The stock market regulator, Securities and Exchange Board of India (SEBI) has been trying to streamline operations of portfolio management services (PMS) of late and its latest circular is yet another move aimed at this objective. The guidelines deal with the selection of benchmarks, standardising the reporting of fund performance and valuation of assets held. There is no disputing that the market regulator needs to ensure that the interests of all investors have to be protected, whether they are high networth individuals investing in PMS schemes or small retail investors putting their money in mutual funds.
But using the same yardstick to frame rules for both may not always be correct. The minimum ticket size for investing in PMS is ₹50 lakh and HNIs use this vehicle to get customised investment solutions which earns them higher returns while taking higher risk. While ethical reporting practices are welcome, their investment decisions should not be hindered by excessive regulations. Portfolio managers adopt more innovative strategies compared with mutual funds to get returns which exceed the hurdle rate (returns earned beyond the hurdle-rate are shared with the portfolio manager). These funds are more nimble, more return-oriented and also invest in riskier assets.
Asking these funds to be categorised into buckets such as equity, debt, hybrid and multi-asset, similar to mutual funds, and asking them to benchmark their performance against standard indices diminishes the value of the premium services provided by the portfolio managers. Besides, some of these funds follow absolute return strategies where benchmarks are irrelevant, and some strategies may not have a suitable benchmark available. Similarly, standardising the way the performance is disclosed helps investors understand the returns better, but the regulator cannot lay down straitjacketed rules for PMS return disclosures. Subscribers to PMS schemes are more sophisticated than mutual fund investors; portfolio managers should be allowed the freedom to disclose the performance of their funds using other metrics.
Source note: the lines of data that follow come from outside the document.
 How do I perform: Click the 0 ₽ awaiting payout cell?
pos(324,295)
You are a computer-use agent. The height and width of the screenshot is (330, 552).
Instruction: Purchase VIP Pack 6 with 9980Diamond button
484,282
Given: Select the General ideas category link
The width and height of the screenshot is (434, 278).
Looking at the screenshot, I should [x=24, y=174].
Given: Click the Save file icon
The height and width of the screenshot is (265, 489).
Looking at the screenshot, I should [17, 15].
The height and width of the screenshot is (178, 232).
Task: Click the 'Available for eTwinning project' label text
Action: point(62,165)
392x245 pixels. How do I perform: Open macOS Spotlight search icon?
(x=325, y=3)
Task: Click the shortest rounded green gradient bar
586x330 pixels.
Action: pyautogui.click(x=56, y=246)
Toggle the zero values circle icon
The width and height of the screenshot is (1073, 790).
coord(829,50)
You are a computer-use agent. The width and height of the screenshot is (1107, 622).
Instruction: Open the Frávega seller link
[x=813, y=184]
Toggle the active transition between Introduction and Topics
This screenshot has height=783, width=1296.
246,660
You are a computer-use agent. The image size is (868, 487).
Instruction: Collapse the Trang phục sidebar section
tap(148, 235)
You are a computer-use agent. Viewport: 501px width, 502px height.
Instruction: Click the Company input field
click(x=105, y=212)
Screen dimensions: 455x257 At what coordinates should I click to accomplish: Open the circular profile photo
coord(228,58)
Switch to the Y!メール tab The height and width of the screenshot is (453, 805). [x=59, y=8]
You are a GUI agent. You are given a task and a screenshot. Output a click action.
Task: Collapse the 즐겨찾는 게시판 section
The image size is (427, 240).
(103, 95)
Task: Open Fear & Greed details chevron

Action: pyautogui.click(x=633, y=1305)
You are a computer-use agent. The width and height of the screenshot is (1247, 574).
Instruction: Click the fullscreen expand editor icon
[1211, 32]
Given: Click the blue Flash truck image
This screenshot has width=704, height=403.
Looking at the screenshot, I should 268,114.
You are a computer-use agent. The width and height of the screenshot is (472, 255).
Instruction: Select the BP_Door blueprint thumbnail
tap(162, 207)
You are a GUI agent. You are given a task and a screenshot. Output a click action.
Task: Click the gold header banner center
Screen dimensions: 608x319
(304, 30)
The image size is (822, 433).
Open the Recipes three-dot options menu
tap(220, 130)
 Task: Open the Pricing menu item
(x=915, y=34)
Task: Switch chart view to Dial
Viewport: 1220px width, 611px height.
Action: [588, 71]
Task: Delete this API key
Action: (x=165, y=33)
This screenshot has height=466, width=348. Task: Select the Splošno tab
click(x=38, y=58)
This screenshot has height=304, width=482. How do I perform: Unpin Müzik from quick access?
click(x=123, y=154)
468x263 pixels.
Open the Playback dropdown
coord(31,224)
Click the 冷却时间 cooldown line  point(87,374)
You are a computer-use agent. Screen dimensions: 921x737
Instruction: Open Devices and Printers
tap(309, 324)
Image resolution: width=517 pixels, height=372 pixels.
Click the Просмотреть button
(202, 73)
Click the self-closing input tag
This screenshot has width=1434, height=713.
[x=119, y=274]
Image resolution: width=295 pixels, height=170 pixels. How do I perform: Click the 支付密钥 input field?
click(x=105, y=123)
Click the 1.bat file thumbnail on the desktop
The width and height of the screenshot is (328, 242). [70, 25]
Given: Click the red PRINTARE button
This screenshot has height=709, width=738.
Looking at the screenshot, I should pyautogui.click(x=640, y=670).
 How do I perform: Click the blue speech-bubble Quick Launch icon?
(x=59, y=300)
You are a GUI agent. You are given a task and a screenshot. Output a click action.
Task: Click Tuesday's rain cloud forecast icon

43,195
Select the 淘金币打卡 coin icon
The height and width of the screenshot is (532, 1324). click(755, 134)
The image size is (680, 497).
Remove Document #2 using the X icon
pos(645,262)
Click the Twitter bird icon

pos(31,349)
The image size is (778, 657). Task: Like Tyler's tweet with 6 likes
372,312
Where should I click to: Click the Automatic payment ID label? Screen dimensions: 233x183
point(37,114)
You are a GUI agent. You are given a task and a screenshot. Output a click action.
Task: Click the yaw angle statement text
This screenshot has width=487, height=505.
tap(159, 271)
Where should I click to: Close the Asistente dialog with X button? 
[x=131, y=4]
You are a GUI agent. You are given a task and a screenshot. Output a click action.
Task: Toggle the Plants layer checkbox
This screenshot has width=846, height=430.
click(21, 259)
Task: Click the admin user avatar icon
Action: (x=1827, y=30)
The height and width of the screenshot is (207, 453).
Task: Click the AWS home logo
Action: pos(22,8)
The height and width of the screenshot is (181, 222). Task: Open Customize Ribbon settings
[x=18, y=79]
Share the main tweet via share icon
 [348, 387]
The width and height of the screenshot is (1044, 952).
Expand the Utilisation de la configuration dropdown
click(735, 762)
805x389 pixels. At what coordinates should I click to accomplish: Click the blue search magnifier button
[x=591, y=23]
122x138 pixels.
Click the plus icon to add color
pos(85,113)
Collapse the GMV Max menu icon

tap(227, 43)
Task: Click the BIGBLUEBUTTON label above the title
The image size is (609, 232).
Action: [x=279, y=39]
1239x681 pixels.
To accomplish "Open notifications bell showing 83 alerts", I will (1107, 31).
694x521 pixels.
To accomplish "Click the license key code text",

A couple of changes made by SEBI are, however, welcome. The stipulation that a change in fund strategy can be carried out only after informing the subscribers and giving them an option to exit without an exit load, will stop fund managers from changing investment styles frequently. SEBI has laid out that proper justifications need to be given for change in strategy or benchmark and this justification needs to be part of the annual audit mandate. SEBI’s move to standardise valuation of securities held in the PMS fund is also a good move. Asking PMS funds to use the same valuation norms as mutual funds is the right approach as the rules for valuing mutual fund assets are quite watertight now. If portfolio managers use valuation agencies empanelled by the APMI for valuing debt, money market securities, unlisted shares and other exotic products held by them, it will ensure that the portfolio is disclosed at the right valuation, reflecting the notional losses incurred.